Thursday, September 28, 2006

Lighting the debate

Artist Julia Lohmann has used spare animal parts to make furniture in an attempt, she says, to bring people face-to-face with the way animals are used to produce everyday products.

She says: "The point was just to show that so much of our classification of animals depends on context: a rabbit is a family pet, vermin or a delicacy. Similarly, people think it's terrible if animals are used in art - by the likes of Damien Hirst, for example. But they accept it if animals are killed to produce consumer goods."

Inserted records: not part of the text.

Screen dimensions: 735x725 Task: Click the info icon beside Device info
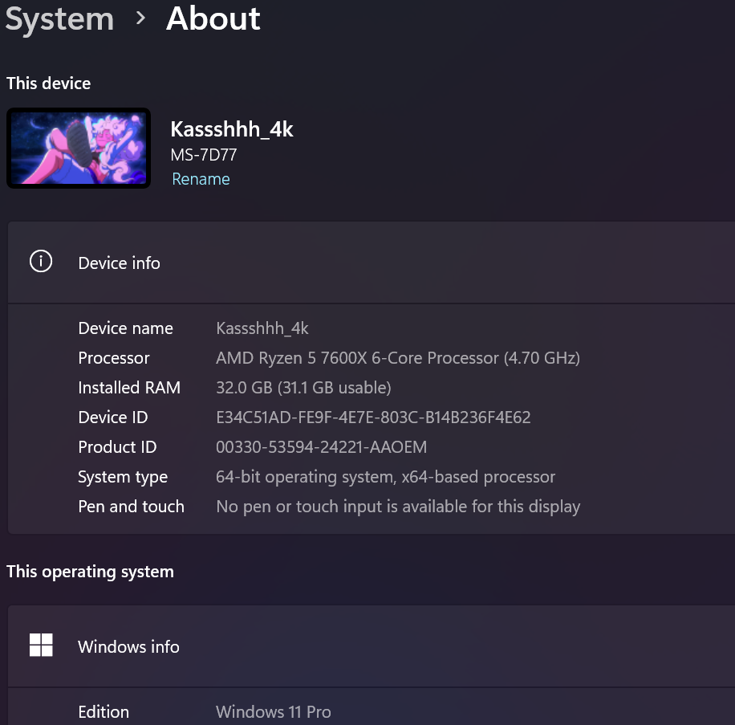coord(40,262)
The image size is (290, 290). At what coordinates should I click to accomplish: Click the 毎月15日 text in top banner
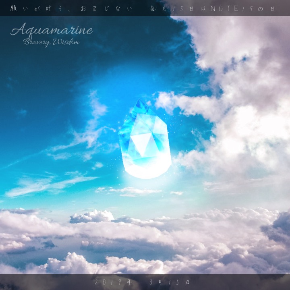(x=168, y=8)
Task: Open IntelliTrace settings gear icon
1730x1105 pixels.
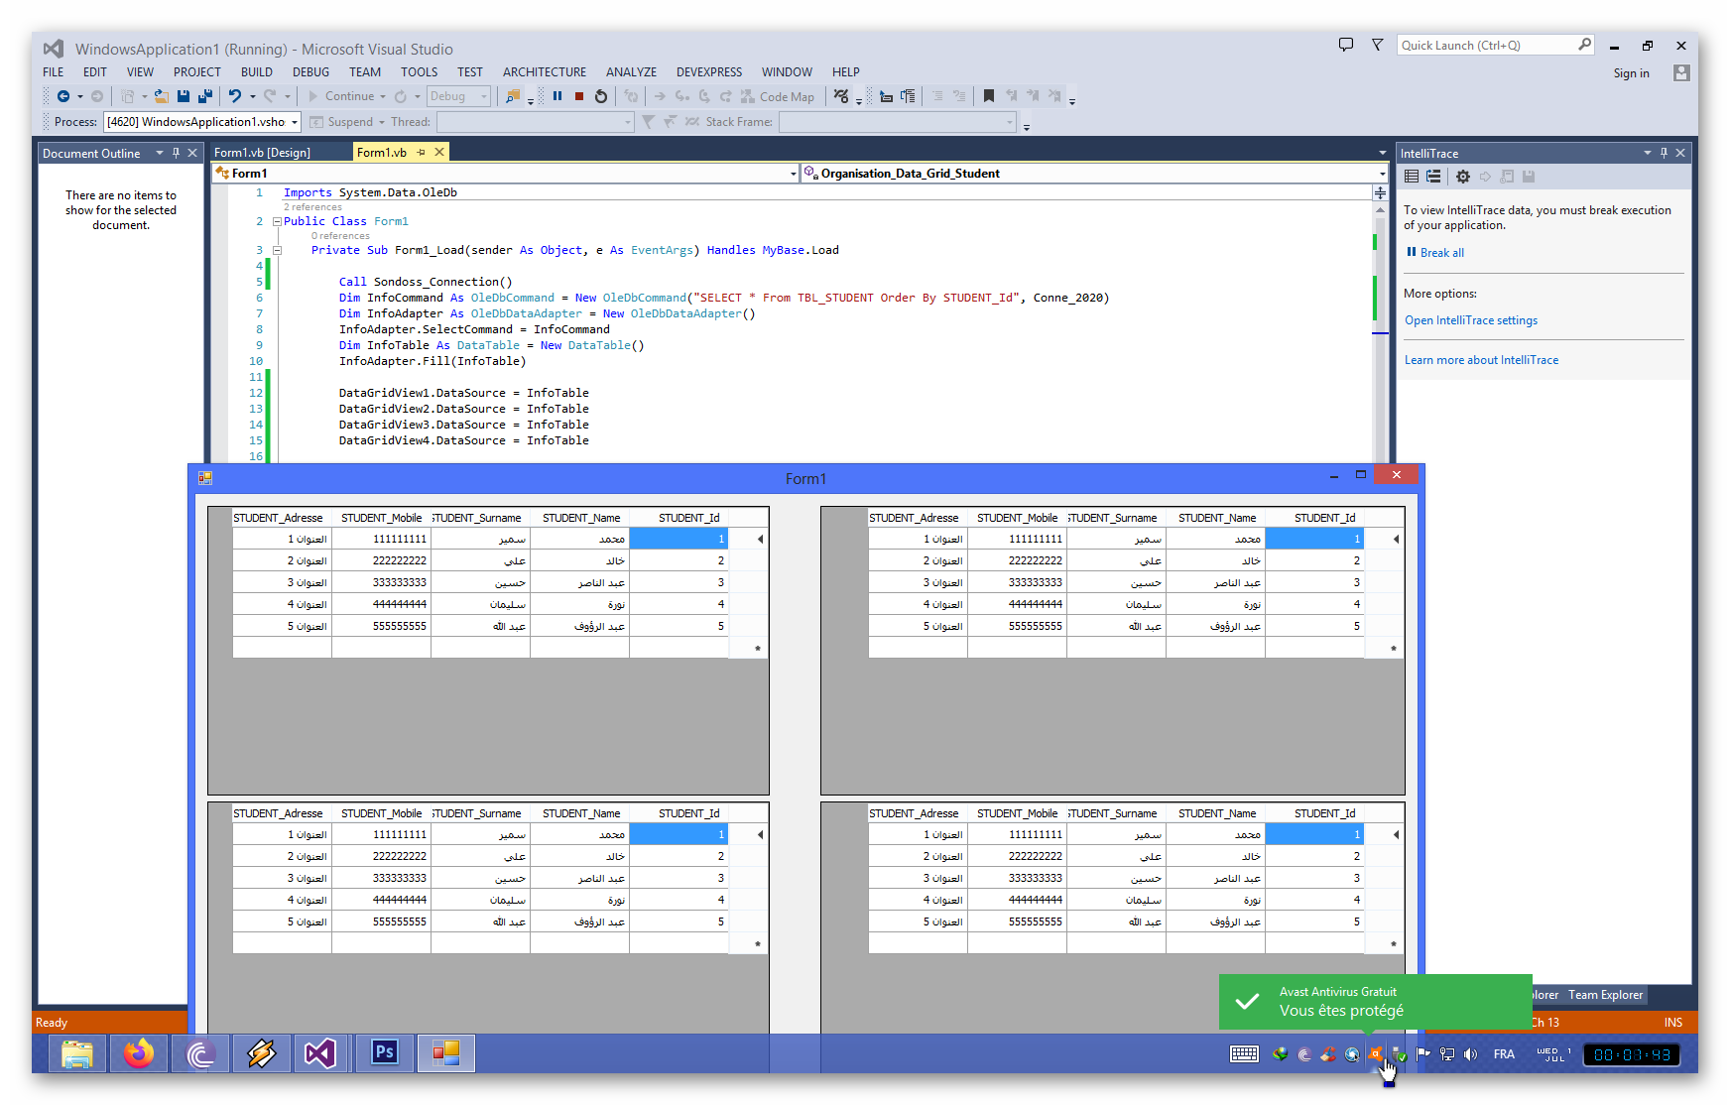Action: (x=1462, y=177)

The contradictions in the way we treat animals are rife and pointing it out in such a stark way is, I think, a worthwhile aim. The only problem is that most people already know it. But humans have an incredible capacity to be appalled, and then, a few seconds later, to forget it and carry on as before.

That’s why I tip my hat to all those former meat-eaters out there who managed to stay focused enough on the cruelty caused to animals to change their diets and become vegetarians. Vegans deserve even a bigger doffing of the hat for going the whole hog. I was raised veggie and so I didn’t have to make that choice – and I sometimes wonder if I would have? Who knows.

Anyway, artist Lohmann is doing some good work for vegetarianism with this show, despite the fact it uses dead animal parts and she herself is not a vegetarian. She says she considers it important, in a society in which packaging and even language is used to disguise the origins of animal-based products, that consumers take some responsibility for their role in an animal's death.

"For some, that would make it hard to wear the leather, or eat the meat," she says. "It's hard in a market designed to make us less and less aware of the connection; chicken doesn't look like chicken any more but comes in dinosaur-shaped lumps.

"Whether or not to go vegetarian is a personal choice - but it's a choice everyone should make actively. Our relationship with animals is not a simple yes or no debate. Acknowledging the origins of a product is a first step towards making more ethical choices about what we consume."

1 Comments:

Anonymous Anonymous said...

Had not heard of this... till now. Thank you for the enlightment and news of this artist's ideas and work.